Posté le Le 12/08/2024 à 14:41
En fait non, il n'est pas déshérité, puisque les sommes versées, supposées non exagérées, ne font pas partie de l'héritage.

Pour dire qu'il y a déshéritage, le préalable est de constituer la masse dépendant de l'héritage. Une fois cette masse obtenue, on regarde combien l'héritier reçoit sur cette masse. Il n'y a pas lieu de regarder ce qui ne dépend pas de cette masse. Par exemple, on ne regarde pas les dépenses dilapidant le patrimoine. Pour rappel, une fois le contrat dénoué, les sommes au contrat sont réputées avoir toujours appartenu aux bénéficiaires, même si c'est rachetable avant le dénouement.

Dans le cas présent, si les premiers versements pouvaient ne pas être exagérés, les derniers ne peuvent être qu'exagérés s'ils épuisent le patrimoine.

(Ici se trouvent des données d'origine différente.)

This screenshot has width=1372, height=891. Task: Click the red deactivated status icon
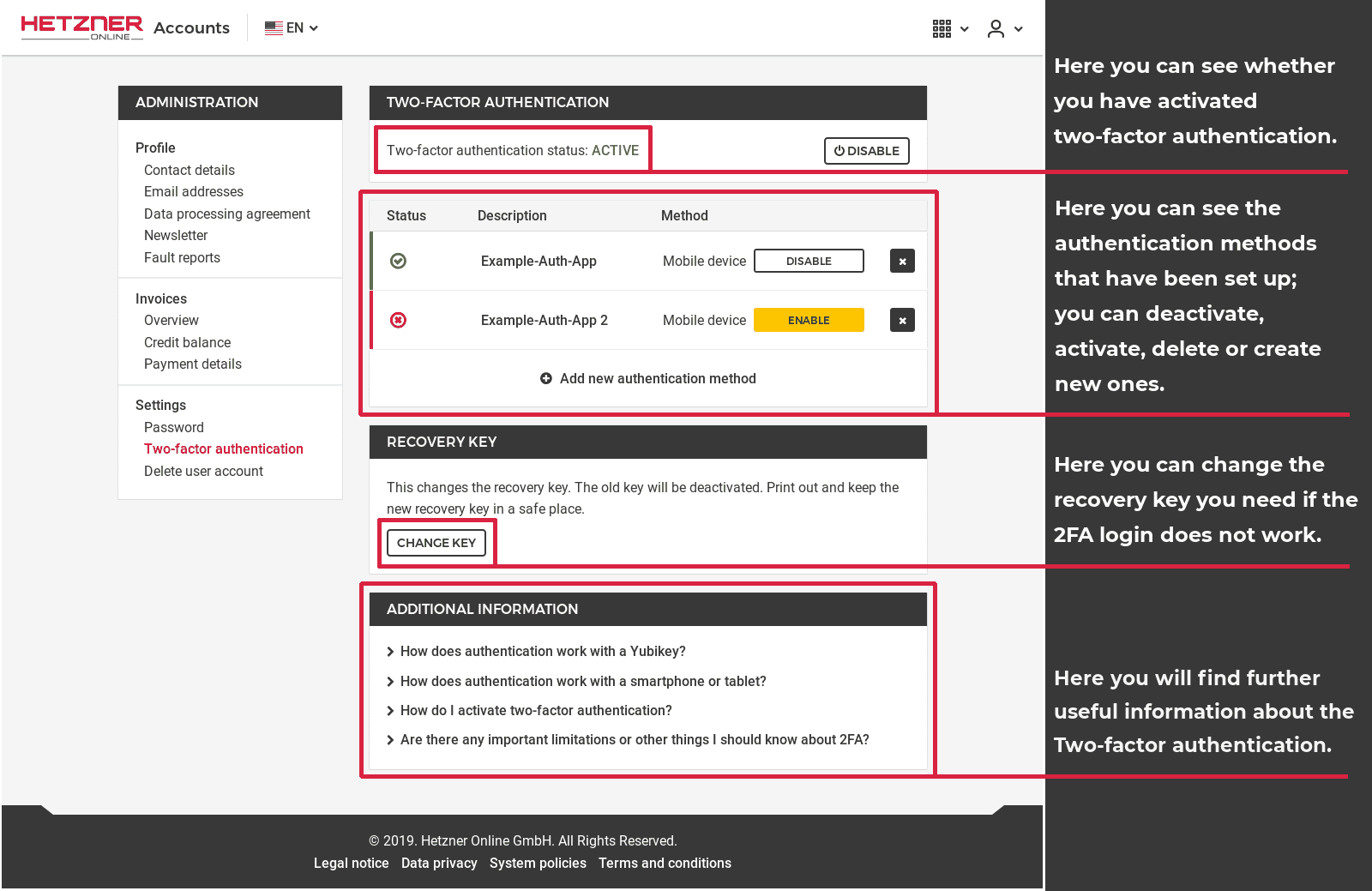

Au moins une partie des primes versées devraient pouvoir être regardées comme des libéralités (au profit d'un tiers), donc rejoindre la masse de calcul de la quotité disponible, permettant à l'héritier de récupérer sa réserve issue de cette masse.

Posté le Le 12/08/2024 à 16:20
Ok elle n'est pas "déshéritée" au sens limitatif de ce terme. Toutefois elle se sent spoliée mais ne fera sans doute rien.
Le risque de dépenser argent et énergie pour se planter.
La volonté des défunts que leur enfant ne reçoive rien sera donc respectée.
Merci à tous pour vos contributions.